If the corrective action is verified as effective, close the record. If not, initiate further investigation and additional actions.

  • 7.1Review all evidence of effectiveness
  • 7.2Obtain approval from the quality manager to close
  • 7.3Update the corrective action register and quality metrics
Quality Manager
15 minutes
Corrective Action System, Dashboard Tool

Quality Checkpoints

Containment actions are in place before root cause analysis begins
Root cause is verified with data before corrective actions are developed
All corrective actions are tracked to completion with defined deadlines

Common Mistakes to Avoid

Implementing corrective actions that address symptoms rather than root causes
Not verifying effectiveness, leading to false confidence that the problem is solved
Setting unrealistic deadlines that result in incomplete implementation
Failing to update procedures after corrective actions, allowing regression

Expected Outcomes

Corrective Action Closure Rate

Percentage of corrective actions closed within the target timeframe, measuring process efficiency.

Recurrence Prevention Rate

Percentage of corrective actions that successfully prevent recurrence of the original problem.

Time to Resolution

Average elapsed time from problem identification to verified corrective action closure.

Frequently Asked Questions

What is the difference between corrective action and preventive action?

Corrective action addresses the root cause of an existing non-conformance to prevent recurrence. Preventive action addresses potential risks to prevent non-conformances from occurring in the first place.

How long should a corrective action take to complete?

Timelines vary based on complexity. Simple corrective actions may be completed in days, while systemic issues may take weeks. Target dates should be realistic and commensurate with the severity of the issue.

Who is responsible for verifying corrective action effectiveness?

Verification should be performed by someone independent of the implementation, typically a quality engineer or auditor, to ensure objectivity.

What happens if a corrective action is not effective?
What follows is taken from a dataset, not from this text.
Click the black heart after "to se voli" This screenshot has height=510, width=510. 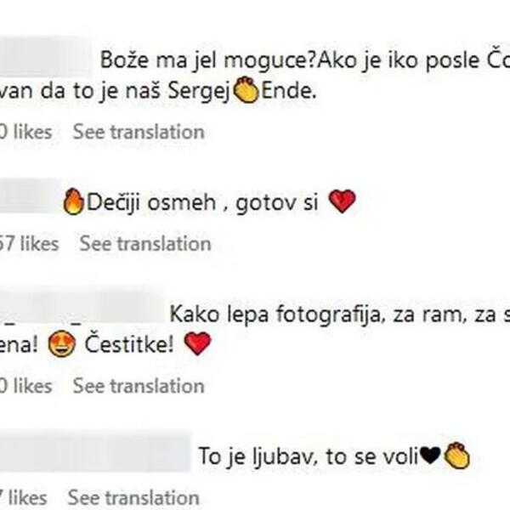pos(431,456)
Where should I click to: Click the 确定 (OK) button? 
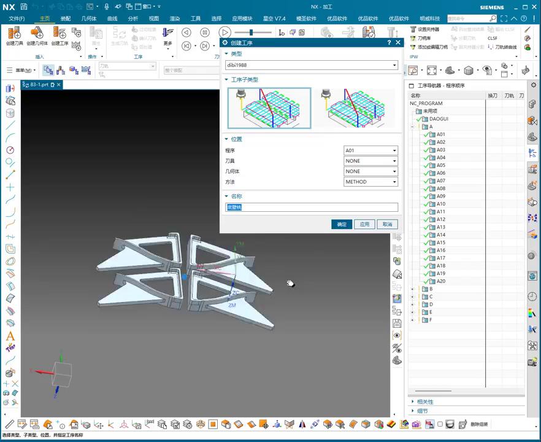coord(342,224)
If verification shows the corrective action is not effective, the root cause analysis should be revisited, and additional or alternative corrective actions should be developed and implemented.

Can multiple corrective actions be linked to a single non-conformance?

Yes. Complex non-conformances often require multiple corrective actions addressing different contributing causes. All actions should be tracked together under the same corrective action record.